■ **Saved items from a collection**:
————
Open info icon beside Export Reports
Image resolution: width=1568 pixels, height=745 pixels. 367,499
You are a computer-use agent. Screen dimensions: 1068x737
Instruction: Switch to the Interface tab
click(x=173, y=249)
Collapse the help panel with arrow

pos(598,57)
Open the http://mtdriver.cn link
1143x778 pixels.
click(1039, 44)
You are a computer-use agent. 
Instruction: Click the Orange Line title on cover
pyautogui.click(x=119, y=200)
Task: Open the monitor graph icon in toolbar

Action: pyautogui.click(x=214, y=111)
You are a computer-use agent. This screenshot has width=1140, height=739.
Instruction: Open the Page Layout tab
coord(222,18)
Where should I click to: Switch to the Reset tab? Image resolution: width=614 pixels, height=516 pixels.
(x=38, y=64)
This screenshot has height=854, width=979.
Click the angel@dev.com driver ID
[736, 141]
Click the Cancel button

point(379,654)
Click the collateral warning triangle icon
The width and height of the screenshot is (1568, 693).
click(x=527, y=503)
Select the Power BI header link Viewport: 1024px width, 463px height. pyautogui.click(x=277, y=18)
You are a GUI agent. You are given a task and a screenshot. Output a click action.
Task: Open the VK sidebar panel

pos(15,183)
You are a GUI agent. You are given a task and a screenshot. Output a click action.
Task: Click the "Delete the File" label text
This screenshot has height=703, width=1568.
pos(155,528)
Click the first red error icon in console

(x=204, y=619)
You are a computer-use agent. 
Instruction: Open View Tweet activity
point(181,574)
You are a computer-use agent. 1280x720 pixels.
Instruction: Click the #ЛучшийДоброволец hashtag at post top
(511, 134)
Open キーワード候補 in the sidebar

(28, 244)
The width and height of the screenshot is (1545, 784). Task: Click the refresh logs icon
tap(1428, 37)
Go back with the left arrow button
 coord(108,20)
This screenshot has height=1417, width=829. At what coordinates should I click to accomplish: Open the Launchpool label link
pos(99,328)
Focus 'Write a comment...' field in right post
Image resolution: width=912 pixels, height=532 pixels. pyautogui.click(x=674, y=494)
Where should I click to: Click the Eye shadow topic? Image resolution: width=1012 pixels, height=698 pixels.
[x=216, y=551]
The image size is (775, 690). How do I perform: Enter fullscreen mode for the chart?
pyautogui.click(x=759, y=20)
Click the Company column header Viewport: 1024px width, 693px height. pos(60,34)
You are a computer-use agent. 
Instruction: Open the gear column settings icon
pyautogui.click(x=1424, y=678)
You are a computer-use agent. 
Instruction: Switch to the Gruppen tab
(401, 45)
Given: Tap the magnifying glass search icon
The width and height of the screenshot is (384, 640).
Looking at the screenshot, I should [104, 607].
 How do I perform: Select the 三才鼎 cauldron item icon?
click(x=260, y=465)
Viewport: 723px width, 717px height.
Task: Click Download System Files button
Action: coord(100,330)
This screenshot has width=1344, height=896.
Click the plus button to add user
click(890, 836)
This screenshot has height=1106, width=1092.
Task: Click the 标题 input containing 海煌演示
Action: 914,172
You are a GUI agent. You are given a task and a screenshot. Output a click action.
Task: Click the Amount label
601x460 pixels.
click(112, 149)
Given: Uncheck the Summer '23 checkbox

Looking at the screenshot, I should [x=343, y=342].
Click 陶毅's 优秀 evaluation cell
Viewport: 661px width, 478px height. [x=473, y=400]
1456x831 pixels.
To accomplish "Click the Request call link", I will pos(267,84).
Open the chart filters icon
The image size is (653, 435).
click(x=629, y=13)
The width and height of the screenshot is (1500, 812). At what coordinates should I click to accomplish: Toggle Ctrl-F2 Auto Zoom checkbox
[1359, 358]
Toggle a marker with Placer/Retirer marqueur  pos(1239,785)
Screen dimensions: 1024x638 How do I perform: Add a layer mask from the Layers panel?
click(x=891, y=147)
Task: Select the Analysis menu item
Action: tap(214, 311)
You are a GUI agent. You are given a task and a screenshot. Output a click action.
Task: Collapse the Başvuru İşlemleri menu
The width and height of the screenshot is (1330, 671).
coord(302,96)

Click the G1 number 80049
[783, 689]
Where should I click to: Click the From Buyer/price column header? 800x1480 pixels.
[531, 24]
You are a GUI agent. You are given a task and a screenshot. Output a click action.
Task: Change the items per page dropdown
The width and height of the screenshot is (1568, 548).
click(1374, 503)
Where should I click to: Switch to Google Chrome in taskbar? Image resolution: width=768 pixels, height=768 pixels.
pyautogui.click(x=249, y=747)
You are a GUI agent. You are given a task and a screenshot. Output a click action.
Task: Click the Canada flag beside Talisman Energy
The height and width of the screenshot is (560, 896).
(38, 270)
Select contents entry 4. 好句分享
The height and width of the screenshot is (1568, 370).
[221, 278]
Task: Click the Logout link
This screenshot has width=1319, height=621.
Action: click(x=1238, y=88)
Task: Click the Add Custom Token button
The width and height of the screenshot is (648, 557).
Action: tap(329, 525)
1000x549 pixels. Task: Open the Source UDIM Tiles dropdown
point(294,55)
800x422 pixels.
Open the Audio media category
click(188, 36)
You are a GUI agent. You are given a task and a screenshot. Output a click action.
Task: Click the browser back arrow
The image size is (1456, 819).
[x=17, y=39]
————
■ **What to do**: Reproduce every item above verbatim, with no changes to wording, numbers, or line order.

■ **Task output**:
Open info icon beside Export Reports
Image resolution: width=1568 pixels, height=745 pixels. 367,499
You are a computer-use agent. Screen dimensions: 1068x737
Instruction: Switch to the Interface tab
click(x=173, y=249)
Collapse the help panel with arrow

pos(598,57)
Open the http://mtdriver.cn link
1143x778 pixels.
click(1039, 44)
You are a computer-use agent. 
Instruction: Click the Orange Line title on cover
pyautogui.click(x=119, y=200)
Task: Open the monitor graph icon in toolbar

Action: pyautogui.click(x=214, y=111)
You are a computer-use agent. This screenshot has width=1140, height=739.
Instruction: Open the Page Layout tab
coord(222,18)
Where should I click to: Switch to the Reset tab? Image resolution: width=614 pixels, height=516 pixels.
(x=38, y=64)
This screenshot has height=854, width=979.
Click the angel@dev.com driver ID
[736, 141]
Click the Cancel button

point(379,654)
Click the collateral warning triangle icon
The width and height of the screenshot is (1568, 693).
click(x=527, y=503)
Select the Power BI header link Viewport: 1024px width, 463px height. pyautogui.click(x=277, y=18)
You are a GUI agent. You are given a task and a screenshot. Output a click action.
Task: Open the VK sidebar panel

pos(15,183)
You are a GUI agent. You are given a task and a screenshot. Output a click action.
Task: Click the "Delete the File" label text
This screenshot has height=703, width=1568.
pos(155,528)
Click the first red error icon in console

(x=204, y=619)
You are a computer-use agent. 
Instruction: Open View Tweet activity
point(181,574)
You are a computer-use agent. 1280x720 pixels.
Instruction: Click the #ЛучшийДоброволец hashtag at post top
(511, 134)
Open キーワード候補 in the sidebar

(28, 244)
The width and height of the screenshot is (1545, 784). Task: Click the refresh logs icon
tap(1428, 37)
Go back with the left arrow button
 coord(108,20)
This screenshot has height=1417, width=829. At what coordinates should I click to accomplish: Open the Launchpool label link
pos(99,328)
Focus 'Write a comment...' field in right post
Image resolution: width=912 pixels, height=532 pixels. pyautogui.click(x=674, y=494)
Where should I click to: Click the Eye shadow topic? Image resolution: width=1012 pixels, height=698 pixels.
[x=216, y=551]
The image size is (775, 690). How do I perform: Enter fullscreen mode for the chart?
pyautogui.click(x=759, y=20)
Click the Company column header Viewport: 1024px width, 693px height. pos(60,34)
You are a computer-use agent. 
Instruction: Open the gear column settings icon
pyautogui.click(x=1424, y=678)
You are a computer-use agent. 
Instruction: Switch to the Gruppen tab
(401, 45)
Given: Tap the magnifying glass search icon
The width and height of the screenshot is (384, 640).
Looking at the screenshot, I should [104, 607].
 How do I perform: Select the 三才鼎 cauldron item icon?
click(x=260, y=465)
Viewport: 723px width, 717px height.
Task: Click Download System Files button
Action: coord(100,330)
This screenshot has width=1344, height=896.
Click the plus button to add user
click(890, 836)
This screenshot has height=1106, width=1092.
Task: Click the 标题 input containing 海煌演示
Action: 914,172
You are a GUI agent. You are given a task and a screenshot. Output a click action.
Task: Click the Amount label
601x460 pixels.
click(112, 149)
Given: Uncheck the Summer '23 checkbox

Looking at the screenshot, I should [x=343, y=342].
Click 陶毅's 优秀 evaluation cell
Viewport: 661px width, 478px height. [x=473, y=400]
1456x831 pixels.
To accomplish "Click the Request call link", I will pos(267,84).
Open the chart filters icon
The image size is (653, 435).
click(x=629, y=13)
The width and height of the screenshot is (1500, 812). At what coordinates should I click to accomplish: Toggle Ctrl-F2 Auto Zoom checkbox
[1359, 358]
Toggle a marker with Placer/Retirer marqueur  pos(1239,785)
Screen dimensions: 1024x638 How do I perform: Add a layer mask from the Layers panel?
click(x=891, y=147)
Task: Select the Analysis menu item
Action: tap(214, 311)
You are a GUI agent. You are given a task and a screenshot. Output a click action.
Task: Collapse the Başvuru İşlemleri menu
The width and height of the screenshot is (1330, 671).
coord(302,96)

Click the G1 number 80049
[783, 689]
Where should I click to: Click the From Buyer/price column header? 800x1480 pixels.
[531, 24]
You are a GUI agent. You are given a task and a screenshot. Output a click action.
Task: Change the items per page dropdown
The width and height of the screenshot is (1568, 548).
click(1374, 503)
Where should I click to: Switch to Google Chrome in taskbar? Image resolution: width=768 pixels, height=768 pixels.
pyautogui.click(x=249, y=747)
You are a GUI agent. You are given a task and a screenshot. Output a click action.
Task: Click the Canada flag beside Talisman Energy
The height and width of the screenshot is (560, 896).
(38, 270)
Select contents entry 4. 好句分享
The height and width of the screenshot is (1568, 370).
[221, 278]
Task: Click the Logout link
This screenshot has width=1319, height=621.
Action: click(x=1238, y=88)
Task: Click the Add Custom Token button
The width and height of the screenshot is (648, 557).
Action: tap(329, 525)
1000x549 pixels. Task: Open the Source UDIM Tiles dropdown
point(294,55)
800x422 pixels.
Open the Audio media category
click(188, 36)
You are a GUI agent. You are given a task and a screenshot. Output a click action.
Task: Click the browser back arrow
The image size is (1456, 819).
[x=17, y=39]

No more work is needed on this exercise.